Sarebbe facile a questo punto far partire il pistolotto usuale del “l’hanno fatto a Trump, potrebbero farlo anche a te”. È piuttosto evidente però che per la maggioranza delle persone la propria libertà personale (e quella associativa e collettiva) non è un gran valore da tutelare. Più importante per tutti e non aver paura, sentirsi protetti da qualsivoglia minaccia venga sventolata ed esibita con toni drammatici. Se per non avere più paura si tratta di cedere un po’ di libertà… e vabbè, che sarà mai. Si arretra un po’, si traccia per terra un altro “limite invalicabile” e ci si mette dietro. Se poi arriverà un’altra paura, si arretrerà ancora un po’, e così via. Peccato che alla fine, a forza di arretrare, ci si ritrova spalle al muro, senza più linee da tracciare e con tutto il territorio prima destinato alla libertà occupato da chi l’ha divorato. Pare che questa dinamica non interessi più molte persone, tranne qualche idealista che, come il villaggio gallico di Asterix, resiste ora e sempre all’invasore. Dunque serve fino a un certo punto alzare il ditino didattico e ammonire tutti che “potrebbero farlo anche con te”. Serve forse una riflessione ulteriore.

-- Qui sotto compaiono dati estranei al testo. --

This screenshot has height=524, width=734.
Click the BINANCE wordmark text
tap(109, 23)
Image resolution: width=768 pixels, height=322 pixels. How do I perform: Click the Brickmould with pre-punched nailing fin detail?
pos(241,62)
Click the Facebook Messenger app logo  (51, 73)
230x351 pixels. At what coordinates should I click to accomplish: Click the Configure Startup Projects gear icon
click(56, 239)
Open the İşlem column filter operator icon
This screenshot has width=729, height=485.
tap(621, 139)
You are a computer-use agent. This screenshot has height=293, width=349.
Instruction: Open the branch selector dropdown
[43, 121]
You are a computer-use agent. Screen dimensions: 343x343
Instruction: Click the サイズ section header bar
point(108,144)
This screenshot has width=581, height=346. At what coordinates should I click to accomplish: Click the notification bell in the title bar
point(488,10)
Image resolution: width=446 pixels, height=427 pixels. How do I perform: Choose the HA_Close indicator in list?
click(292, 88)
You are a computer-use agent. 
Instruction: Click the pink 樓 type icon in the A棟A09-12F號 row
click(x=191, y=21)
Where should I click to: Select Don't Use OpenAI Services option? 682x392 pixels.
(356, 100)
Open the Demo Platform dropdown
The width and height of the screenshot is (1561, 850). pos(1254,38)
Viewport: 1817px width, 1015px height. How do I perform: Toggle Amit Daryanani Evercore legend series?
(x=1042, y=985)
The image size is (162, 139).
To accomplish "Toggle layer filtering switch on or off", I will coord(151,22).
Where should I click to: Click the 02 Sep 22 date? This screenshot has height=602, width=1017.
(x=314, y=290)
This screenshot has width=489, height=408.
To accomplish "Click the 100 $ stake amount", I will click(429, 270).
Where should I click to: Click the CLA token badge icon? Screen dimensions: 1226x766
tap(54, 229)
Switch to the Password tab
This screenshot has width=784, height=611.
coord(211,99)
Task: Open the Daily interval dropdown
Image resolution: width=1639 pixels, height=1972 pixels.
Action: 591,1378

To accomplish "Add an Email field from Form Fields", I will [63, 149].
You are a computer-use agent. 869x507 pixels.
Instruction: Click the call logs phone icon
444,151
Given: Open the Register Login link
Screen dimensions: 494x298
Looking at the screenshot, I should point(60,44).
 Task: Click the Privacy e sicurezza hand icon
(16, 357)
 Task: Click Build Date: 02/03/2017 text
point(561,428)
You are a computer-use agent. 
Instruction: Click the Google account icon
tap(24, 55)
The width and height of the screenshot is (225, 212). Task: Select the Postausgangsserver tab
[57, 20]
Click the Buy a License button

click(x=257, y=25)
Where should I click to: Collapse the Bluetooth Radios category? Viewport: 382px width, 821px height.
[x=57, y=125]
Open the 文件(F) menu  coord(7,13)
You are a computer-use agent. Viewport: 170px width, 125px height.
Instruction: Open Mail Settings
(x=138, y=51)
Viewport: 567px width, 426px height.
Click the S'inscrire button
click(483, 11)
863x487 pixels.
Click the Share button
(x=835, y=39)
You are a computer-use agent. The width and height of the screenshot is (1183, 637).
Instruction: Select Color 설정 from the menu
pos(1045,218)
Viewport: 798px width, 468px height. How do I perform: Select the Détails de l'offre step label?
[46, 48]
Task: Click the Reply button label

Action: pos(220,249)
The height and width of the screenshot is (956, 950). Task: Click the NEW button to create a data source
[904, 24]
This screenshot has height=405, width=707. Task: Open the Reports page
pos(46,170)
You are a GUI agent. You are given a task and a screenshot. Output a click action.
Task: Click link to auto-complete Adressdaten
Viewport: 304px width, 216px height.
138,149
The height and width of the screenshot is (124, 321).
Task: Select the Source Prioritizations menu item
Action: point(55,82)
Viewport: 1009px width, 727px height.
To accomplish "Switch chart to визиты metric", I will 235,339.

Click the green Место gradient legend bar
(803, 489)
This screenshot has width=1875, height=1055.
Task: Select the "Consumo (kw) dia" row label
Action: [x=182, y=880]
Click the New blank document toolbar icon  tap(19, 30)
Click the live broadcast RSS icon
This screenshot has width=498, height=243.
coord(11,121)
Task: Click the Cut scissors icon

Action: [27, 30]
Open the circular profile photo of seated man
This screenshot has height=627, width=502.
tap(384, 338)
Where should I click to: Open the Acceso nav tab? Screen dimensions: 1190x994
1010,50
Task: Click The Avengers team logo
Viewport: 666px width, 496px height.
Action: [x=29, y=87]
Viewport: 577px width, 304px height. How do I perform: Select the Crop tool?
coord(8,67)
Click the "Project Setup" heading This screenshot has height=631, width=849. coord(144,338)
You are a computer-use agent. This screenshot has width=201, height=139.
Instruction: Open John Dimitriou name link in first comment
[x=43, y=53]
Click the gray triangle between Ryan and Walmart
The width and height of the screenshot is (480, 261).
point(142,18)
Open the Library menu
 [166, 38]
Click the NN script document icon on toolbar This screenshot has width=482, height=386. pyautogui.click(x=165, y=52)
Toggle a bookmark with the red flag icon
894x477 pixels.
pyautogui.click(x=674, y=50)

Come si identifica un “nemico”? In tanti modi. Diffamandolo, distorcendo le cose che dice e fa, applicandogli delle etichette universalmente riconosciute come esecrabili. Ma anche accanendosi sul suo cadavere, quando è morto, per fare in modo che non risorga e che ciò che ha rappresentato non torni più, in alcuna forma. Questo è l’effetto ultimo ottenuto con l’estromissione di Trump dai social. Il messaggio è chiaro: “quell’uomo e le sue idee sono talmente orride che non merita nemmeno il sacro diritto di parola in un ambiente informale come i social”. Pensateci un momento: un personaggio gigantesco, com’è il Presidente degli Stati Uniti, scacciato dal palcoscenico mondiale. Per arrivare a tanto, pensa la gente che ormai dipende da queste dinamiche, deve davvero averla fatta grossa, dev’essere davvero un mostro. Non è affatto così, in realtà, e i pupari dei social lo sanno bene. Ma ai loro affari e ai loro amici fa comodo che si pensi così, in modo che Trump stesso, o qualcuno che, come lui, si ponga in netta opposizione al sistema globalista, non torni più, non ci provi più, non s’azzardi più. Ecco, questo può capitare anche a voi: subire personalmente una pressione social (non sociale: social) tale da uscirne come mostri, esseri esecrabili, che è talmente giusto odiare da far apparire sacrosanto il bavaglio. Ma soprattutto vi potrà capitare di trovarvi a vivere in un mondo con una sola opinione, una sola cultura, un solo partito, un solo governo, dove chiunque esprima una visione politica diversa e voglia rappresentarvi viene semplicemente espulso. Con un click.